In [28]:
import torchtext
import torch
import numpy as np
import pandas as pd
import random
import time

from torch.nn.utils.rnn import pad_sequence
from torchtext.data.utils import get_tokenizer
from torchtext.vocab import build_vocab_from_iterator
from torch.utils.data import Dataset, DataLoader

from typing import Tuple, List

In [3]:
df = pd.read_csv("../data/IMDB.csv")
df

Unnamed: 0,review,sentiment
0,One of the other reviewers has mentioned that ...,positive
1,A wonderful little production. <br /><br />The...,positive
2,I thought this was a wonderful way to spend ti...,positive
3,Basically there's a family where a little boy ...,negative
4,"Petter Mattei's ""Love in the Time of Money"" is...",positive
...,...,...
49995,I thought this movie did a down right good job...,positive
49996,"Bad plot, bad dialogue, bad acting, idiotic di...",negative
49997,I am a Catholic taught in parochial elementary...,negative
49998,I'm going to have to disagree with the previou...,negative


## Preparing NSP dataset and Masked dataset

In [4]:
MASK_PERCENTANGE = 0.15
MASK_PROBABILITY = 0.80

In [27]:
sents = df.iloc[random.randint(0, df.shape[0]), 0].split(". ")
idx = random.randint(0, len(sents)-1)
sent1 = sents[idx]

sent1 = sent1.split(" ")
mask_idx = random.randint(0, len(sent1)-1)
if random.random() < MASK_PROBABILITY:
    sent1[mask_idx] = "[MASK]"
    print("Masked")
    print(" ".join(sent1))
else:
    rand_token = random.randint(0, len(sent1)-1)
    sent1[mask_idx] = sent1[rand_token]
    print("Replaced with random token")
    print(" ".join(sent1))

if random.random() <= 0.5:
    nsp_sents = ". [SEP] ".join(sents[idx: idx+2])
    print("NSP: 1")
    print(nsp_sents)
    print(len(nsp_sents.split(" ")))
else:
    nsp_sents = sents[idx] + ". [SEP] " + sents[random.randint(idx+1, len(sents))-1]
    print("NSP: 0")
    print(nsp_sents)
    print(len(nsp_sents.split(" ")))

Masked
However, I [MASK] consider it marvelous entertainment typical of Hollywood's golden age.
NSP: 1
However, I still consider it marvelous entertainment typical of Hollywood's golden age.
12


In [6]:
CLS_TOKEN = 0
SEP_TOKEN = 1
MASK_TOKEN = 2
PAD_TOKEN = 3 
UNK_TOKEN = 4

In [7]:
tokenizer = get_tokenizer("spacy", language="en_core_web_sm")

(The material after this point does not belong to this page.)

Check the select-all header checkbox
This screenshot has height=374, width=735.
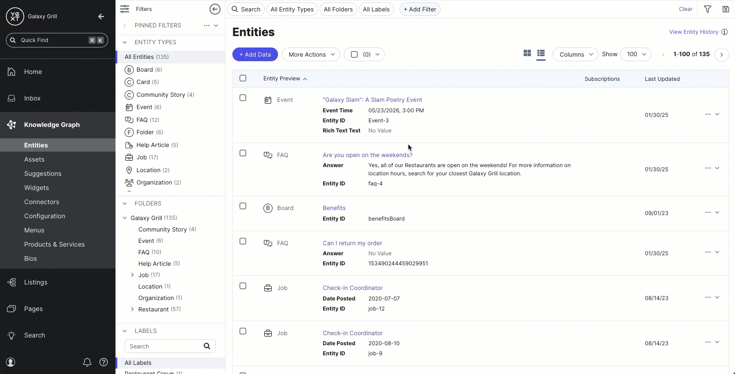click(243, 78)
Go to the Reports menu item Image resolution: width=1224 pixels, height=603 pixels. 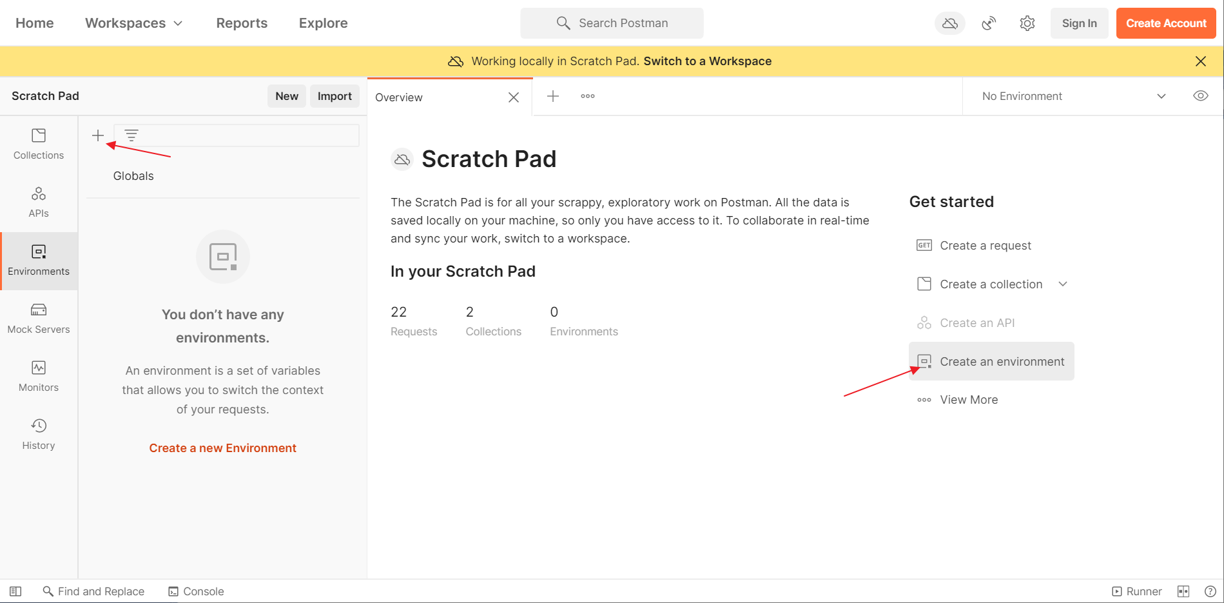(242, 23)
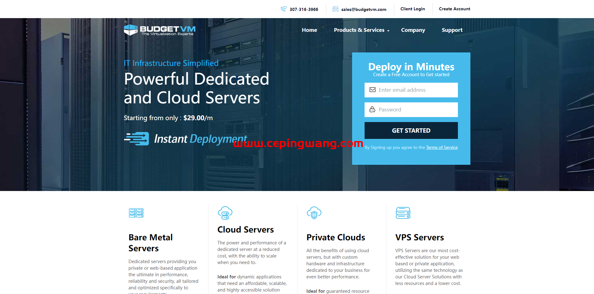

def build_vocab(data_iter):
    for sentence in data_iter:
        yield tokenizer(sentence)

vocab = build_vocab_from_iterator(build_vocab(df["review"].to_list()),
                                  min_freq=2,
                                  specials=["[CLS]", "[SEP]", "[MASK]", "[PAD]", "<UNK>"],
                                  special_first=True)
vocab.set_default_index(UNK_TOKEN)

In [8]:
len(vocab)

89854

In [16]:
less_ = 0
more_ = 0
for _ in range(10000000):
    if random.random()<=0.5:
        less_ += 1
    else:
        more_ += 1
less_, more_

(4998650, 5001350)

In [40]:
class IMDBBERTDataset(Dataset):

    NSP_PERCENTAGE = 0.50

    CLS_TOKEN = 0
    SEP_TOKEN = 1
    MASK_TOKEN = 2
    PAD_TOKEN = 3 
    UNK_TOKEN = 4

    def __init__(self,
                 path: str,
                 tokenizer,
                 vocab,
                 max_sent_len: int=50) -> None:
        super().__init__()
        self.df = pd.read_csv(path)
        self.tokenizer = tokenizer
        self.vocab = vocab
        self.max_sent_len = max_sent_len
        self.df["token_ids"] = 0 # token_ids = 2
        self.df["masked_token"] = 0 # masked_token = 3
        self.df["masked_idx"] = 0 # masked_idx = 4
        self.df["is_next"] = 0 # is_next = 5

        self._prepare_data()
        

    def _prepare_data(self) -> None:
        token_ids_list = []
        for i in range(self.df.shape[0]):
            sentences = self.df.iloc[i, 0].split(". ")
            if random.random() <= self.NSP_PERCENTAGE:
                self.df.iat[i, 5] = 0
                rand_idx = random.randint(0, len(sentences)-2)
                sentences = sentences[rand_idx:rand_idx+2]
            else:
                self.df.iat[i, 5] = 1
                rand_idx = random.randint(1, len(sentences)-1)
                sentences = [sentences[rand_idx], sentences[rand_idx-1]]
            
            sentences = "[CLS] " + sentences[0] + ". [SEP] " + sentences[1]
            
            if len(sentences.split(" ")) < self.max_sent_len:
                while len(sentences.split(" ")) < self.max_sent_len:
                    sentences += " [PAD]"
            else:
                sentences = " ".join(sentences.split(" ")[:self.max_sent_len])
            
            token_ids = self.vocab(self.tokenizer(sentences))
            mask_token, mask_idx = self.SEP_TOKEN, -1
            while mask_token == self.SEP_TOKEN:
                mask_idx = random.randint(1, len(token_ids)-1)
                mask_token = token_ids[mask_idx]
            token_ids[mask_idx] = self.MASK_TOKEN
            token_ids_list.append(token_ids)
            self.df.iat[i, 3] = mask_token
            self.df.iat[i, 4] = mask_idx
        
        self.df["token_ids"] = token_ids_list
        
    
    def __getitem__(self, index: int) -> Tuple[torch.Tensor, int, int, int]:
        token_ids = self.df.iloc[index, 2]
        masked_token = self.df.iloc[index, 3]
        masked_idx = self.df.iloc[index, 4]
        is_next = self.df.iloc[index, 5]
        return token_ids, masked_token, masked_idx, is_next
    
    def __len__(self) -> int:
        return self.df.shape[0]


In [None]:
ds = IMDBBERTDataset(path="../data/IMDB.csv",
                     tokenizer=tokenizer,
                     vocab=vocab)